_WHAT TO PRODUCE:_
Your answer should consist of every line from the records that holds the string "computer".

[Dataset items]
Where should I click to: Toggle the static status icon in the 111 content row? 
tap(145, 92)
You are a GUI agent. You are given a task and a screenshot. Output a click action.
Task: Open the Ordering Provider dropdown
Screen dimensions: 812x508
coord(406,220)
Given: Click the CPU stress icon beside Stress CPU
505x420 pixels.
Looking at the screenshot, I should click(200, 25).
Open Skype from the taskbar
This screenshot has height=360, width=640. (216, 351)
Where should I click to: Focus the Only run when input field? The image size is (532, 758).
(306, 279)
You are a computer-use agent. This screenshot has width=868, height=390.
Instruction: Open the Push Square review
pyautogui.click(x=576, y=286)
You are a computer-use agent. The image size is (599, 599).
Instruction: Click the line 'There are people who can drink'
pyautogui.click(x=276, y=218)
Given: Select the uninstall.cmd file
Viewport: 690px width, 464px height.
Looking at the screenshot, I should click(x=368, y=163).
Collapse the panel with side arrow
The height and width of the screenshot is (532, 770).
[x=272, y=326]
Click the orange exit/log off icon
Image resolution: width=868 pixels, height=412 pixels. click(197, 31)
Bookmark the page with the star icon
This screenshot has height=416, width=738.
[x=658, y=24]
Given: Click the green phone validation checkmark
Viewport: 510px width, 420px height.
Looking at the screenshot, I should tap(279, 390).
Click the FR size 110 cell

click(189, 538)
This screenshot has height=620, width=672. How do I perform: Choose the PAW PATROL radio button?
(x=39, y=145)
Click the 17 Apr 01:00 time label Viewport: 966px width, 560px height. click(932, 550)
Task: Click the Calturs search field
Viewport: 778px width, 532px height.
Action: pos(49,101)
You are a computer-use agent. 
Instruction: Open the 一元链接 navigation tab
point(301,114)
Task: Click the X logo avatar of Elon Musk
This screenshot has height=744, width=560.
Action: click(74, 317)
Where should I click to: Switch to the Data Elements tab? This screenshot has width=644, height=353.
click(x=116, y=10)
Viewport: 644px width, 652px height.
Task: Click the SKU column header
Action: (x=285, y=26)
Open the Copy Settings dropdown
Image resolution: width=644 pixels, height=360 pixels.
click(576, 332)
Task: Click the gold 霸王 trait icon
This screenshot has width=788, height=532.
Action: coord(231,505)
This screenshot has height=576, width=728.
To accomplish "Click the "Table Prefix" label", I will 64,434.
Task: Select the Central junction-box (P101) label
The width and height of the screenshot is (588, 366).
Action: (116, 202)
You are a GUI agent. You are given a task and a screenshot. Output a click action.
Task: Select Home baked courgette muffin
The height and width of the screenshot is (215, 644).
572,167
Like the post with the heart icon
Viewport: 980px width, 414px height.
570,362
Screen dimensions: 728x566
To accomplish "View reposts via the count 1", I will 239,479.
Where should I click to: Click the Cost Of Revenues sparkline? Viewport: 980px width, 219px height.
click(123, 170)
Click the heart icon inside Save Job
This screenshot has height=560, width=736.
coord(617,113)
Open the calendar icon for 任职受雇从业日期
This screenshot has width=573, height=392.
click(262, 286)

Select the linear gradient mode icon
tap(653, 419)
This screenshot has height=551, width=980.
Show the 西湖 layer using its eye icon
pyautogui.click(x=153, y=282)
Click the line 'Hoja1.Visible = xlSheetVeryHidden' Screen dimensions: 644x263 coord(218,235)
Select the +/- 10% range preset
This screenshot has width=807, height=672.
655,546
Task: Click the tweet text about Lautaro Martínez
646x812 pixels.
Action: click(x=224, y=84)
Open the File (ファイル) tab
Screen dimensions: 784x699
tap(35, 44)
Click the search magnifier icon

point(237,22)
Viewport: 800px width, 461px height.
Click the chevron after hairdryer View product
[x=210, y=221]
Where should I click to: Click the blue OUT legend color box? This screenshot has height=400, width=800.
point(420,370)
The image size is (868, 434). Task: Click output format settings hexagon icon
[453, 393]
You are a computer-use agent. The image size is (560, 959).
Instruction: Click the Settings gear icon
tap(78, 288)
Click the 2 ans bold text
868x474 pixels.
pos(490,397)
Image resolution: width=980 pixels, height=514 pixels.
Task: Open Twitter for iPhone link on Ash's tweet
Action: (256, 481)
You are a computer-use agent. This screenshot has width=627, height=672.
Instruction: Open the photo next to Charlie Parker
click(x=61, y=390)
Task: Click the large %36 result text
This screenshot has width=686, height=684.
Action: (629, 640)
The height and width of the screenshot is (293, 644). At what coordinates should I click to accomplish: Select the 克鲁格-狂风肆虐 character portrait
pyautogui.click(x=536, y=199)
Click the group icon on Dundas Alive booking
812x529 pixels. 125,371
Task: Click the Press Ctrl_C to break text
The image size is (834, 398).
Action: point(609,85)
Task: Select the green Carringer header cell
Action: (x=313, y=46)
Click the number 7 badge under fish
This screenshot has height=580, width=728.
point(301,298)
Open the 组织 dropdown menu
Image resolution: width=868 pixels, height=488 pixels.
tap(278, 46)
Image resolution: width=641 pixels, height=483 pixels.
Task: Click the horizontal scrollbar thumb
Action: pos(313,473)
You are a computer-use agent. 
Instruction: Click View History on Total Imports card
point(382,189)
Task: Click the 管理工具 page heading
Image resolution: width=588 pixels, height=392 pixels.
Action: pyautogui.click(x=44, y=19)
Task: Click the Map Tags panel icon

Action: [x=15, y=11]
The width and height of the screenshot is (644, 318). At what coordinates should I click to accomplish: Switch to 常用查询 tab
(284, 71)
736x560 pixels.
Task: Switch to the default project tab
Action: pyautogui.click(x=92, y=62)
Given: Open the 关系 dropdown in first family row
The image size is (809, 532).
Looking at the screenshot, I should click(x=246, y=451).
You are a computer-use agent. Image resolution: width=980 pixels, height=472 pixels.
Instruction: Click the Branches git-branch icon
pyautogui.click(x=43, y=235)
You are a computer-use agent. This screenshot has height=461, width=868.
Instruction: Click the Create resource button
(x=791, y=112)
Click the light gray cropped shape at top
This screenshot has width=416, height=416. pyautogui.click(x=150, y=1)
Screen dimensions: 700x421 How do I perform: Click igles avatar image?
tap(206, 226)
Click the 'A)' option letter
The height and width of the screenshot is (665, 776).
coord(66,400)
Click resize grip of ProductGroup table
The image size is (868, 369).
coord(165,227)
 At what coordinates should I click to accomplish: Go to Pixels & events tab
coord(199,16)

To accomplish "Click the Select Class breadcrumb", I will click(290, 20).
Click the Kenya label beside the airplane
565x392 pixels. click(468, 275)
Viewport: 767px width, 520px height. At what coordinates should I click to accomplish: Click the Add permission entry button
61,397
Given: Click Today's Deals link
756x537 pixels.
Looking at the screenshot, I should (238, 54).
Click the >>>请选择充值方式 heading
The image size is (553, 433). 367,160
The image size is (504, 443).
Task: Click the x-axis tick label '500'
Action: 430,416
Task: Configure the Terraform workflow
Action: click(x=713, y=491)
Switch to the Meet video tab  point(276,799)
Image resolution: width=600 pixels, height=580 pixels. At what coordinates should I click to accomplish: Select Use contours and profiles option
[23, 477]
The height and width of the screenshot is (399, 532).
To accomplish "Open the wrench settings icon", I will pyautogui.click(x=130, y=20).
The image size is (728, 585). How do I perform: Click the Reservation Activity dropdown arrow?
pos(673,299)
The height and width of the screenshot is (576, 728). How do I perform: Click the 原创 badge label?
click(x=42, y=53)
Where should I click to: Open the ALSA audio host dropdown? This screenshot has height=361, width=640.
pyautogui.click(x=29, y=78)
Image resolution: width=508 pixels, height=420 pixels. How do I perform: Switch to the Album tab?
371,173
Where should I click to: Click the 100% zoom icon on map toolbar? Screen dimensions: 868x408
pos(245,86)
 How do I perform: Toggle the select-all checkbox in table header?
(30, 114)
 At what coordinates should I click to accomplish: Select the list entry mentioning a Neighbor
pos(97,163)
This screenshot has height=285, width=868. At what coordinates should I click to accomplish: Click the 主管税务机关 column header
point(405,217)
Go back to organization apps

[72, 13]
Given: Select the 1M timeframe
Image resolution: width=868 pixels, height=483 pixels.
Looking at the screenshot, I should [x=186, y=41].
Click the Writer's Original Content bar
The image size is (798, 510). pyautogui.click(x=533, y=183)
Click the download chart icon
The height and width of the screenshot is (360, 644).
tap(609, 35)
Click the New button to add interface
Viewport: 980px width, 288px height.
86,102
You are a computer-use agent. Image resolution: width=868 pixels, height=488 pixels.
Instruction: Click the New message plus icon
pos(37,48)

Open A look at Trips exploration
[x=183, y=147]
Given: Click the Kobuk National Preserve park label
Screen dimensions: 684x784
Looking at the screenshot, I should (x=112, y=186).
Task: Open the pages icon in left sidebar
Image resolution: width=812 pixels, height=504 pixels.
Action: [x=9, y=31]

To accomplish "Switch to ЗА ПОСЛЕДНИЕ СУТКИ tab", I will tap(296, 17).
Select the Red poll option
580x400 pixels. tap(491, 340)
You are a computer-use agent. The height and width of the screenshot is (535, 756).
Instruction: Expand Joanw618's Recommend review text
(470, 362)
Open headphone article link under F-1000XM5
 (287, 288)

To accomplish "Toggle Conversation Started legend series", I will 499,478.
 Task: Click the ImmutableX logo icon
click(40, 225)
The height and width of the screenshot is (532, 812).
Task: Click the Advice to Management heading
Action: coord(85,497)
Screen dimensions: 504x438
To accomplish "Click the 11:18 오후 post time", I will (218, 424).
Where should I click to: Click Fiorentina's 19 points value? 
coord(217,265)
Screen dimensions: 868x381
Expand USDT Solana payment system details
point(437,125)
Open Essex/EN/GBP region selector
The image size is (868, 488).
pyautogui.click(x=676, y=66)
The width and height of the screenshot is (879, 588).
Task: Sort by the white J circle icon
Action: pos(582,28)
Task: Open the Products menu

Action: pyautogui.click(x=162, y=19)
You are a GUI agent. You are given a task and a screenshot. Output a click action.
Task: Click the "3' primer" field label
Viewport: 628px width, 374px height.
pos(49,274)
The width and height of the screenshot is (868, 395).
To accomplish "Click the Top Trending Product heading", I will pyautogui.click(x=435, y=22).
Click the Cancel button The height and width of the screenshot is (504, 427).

_EXPECTED ANSWER:_
You are a computer-use agent. This screenshot has width=868, height=390.
You are a computer-use agent. The image size is (599, 599).
You are a computer-use agent. 
You are a computer-use agent. The image size is (560, 959).
You are a computer-use agent. This screenshot has width=627, height=672.
You are a computer-use agent. 
You are a computer-use agent. Image resolution: width=980 pixels, height=472 pixels.
You are a computer-use agent. This screenshot has height=461, width=868.
You are a computer-use agent. Image resolution: width=868 pixels, height=488 pixels.
You are a computer-use agent. The height and width of the screenshot is (535, 756).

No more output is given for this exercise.